The overall intentionality of an intellectual tradition follows three steps: first, a recognition of certain problems; second, a questioning of their characteristics, causes, and effects; and third, a response to the problems. Intellectual traditions persevere when they carry on to the third step without either contradicting their clear recognition of the problems or serious efforts to expose and rightly respond to them. Of course, there can be different intellectual traditions that deal with the same problems and thus offer different answers and solutions to the problem. Even though the rivals may oppose each other and may think that the other tradition represents what they seek to overcome or refute, one tradition shows its superiority as an intellectual tradition by offering coherent and persuasive solutions that clearly acknowledge and respond to the originating problems. A superior tradition is not only a contrary viewpoint to the rival but a correction to it by pointing out that its solution can better explain what the rival’s view cannot explain within its own recognition of the problems.

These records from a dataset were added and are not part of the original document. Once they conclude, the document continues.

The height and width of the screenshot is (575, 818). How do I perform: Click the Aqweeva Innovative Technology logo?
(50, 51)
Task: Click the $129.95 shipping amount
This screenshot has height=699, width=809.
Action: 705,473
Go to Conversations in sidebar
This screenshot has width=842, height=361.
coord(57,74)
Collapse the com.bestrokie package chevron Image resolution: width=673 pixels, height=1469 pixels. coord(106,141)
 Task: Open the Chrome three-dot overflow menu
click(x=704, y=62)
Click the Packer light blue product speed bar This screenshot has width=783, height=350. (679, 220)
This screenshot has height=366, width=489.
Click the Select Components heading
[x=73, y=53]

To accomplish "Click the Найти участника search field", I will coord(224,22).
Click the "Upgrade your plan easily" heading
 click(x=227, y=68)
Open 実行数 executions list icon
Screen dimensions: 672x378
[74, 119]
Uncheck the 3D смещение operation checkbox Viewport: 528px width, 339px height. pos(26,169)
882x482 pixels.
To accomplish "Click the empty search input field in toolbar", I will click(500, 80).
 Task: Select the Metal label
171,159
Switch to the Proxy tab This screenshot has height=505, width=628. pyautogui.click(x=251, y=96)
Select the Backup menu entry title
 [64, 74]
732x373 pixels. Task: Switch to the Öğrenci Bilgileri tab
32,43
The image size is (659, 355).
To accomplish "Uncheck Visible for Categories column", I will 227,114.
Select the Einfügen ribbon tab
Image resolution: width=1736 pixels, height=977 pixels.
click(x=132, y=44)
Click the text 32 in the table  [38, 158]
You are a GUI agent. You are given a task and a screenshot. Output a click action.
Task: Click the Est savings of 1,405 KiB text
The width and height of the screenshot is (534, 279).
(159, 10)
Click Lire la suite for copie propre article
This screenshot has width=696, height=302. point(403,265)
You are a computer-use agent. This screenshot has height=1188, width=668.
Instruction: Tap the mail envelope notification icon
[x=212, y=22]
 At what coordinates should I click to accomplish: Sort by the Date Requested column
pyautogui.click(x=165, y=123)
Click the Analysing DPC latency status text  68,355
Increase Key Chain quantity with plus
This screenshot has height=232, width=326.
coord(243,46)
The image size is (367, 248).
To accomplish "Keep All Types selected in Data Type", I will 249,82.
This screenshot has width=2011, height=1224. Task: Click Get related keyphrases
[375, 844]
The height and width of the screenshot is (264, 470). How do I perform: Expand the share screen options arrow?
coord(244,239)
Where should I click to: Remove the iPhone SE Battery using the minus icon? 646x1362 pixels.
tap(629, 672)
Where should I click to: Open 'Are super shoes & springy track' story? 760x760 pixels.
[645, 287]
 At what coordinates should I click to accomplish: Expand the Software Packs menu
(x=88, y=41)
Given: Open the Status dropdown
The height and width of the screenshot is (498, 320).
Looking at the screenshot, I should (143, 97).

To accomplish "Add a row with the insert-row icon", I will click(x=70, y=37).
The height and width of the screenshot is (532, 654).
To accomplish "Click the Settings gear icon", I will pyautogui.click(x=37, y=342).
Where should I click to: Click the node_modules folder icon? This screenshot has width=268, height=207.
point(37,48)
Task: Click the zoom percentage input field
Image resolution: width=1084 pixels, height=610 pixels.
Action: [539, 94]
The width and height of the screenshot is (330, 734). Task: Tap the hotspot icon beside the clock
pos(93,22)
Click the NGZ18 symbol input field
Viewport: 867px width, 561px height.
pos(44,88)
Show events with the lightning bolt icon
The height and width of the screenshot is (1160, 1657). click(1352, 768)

10Gass’s agenda as a writer lacks the resources to sustain the intellectual tradition that he claims as his “Temple of Texts” and, furthermore, undermines his attempt as a writer to offer a way to recognize and intelligibly assess the perpetual harms and malice that occur in human history. His solution to despise the Christian attempt at a theodicy and to deflate any sense of providence in history aggravates the very problem that his writing agenda tries to reveal and tries to embolden others to acknowledge with realism and honesty. He assumes that nihilism is the only proper way to face the misery and malice of the world, but such a thorough-going nihilism also undermines his own insistence to be taken seriously as an author who has not only an intellectual point but a moral position that others should adopt and emulate. Nihilism is not a solution to a problem that provokes us to seek intellectual insight and moral motivation to sustain a multi-generational dialectical conversation. In fact, it stops the conversation by insisting that, because human history and destiny are all pointless, the conversation is not worth maintaining.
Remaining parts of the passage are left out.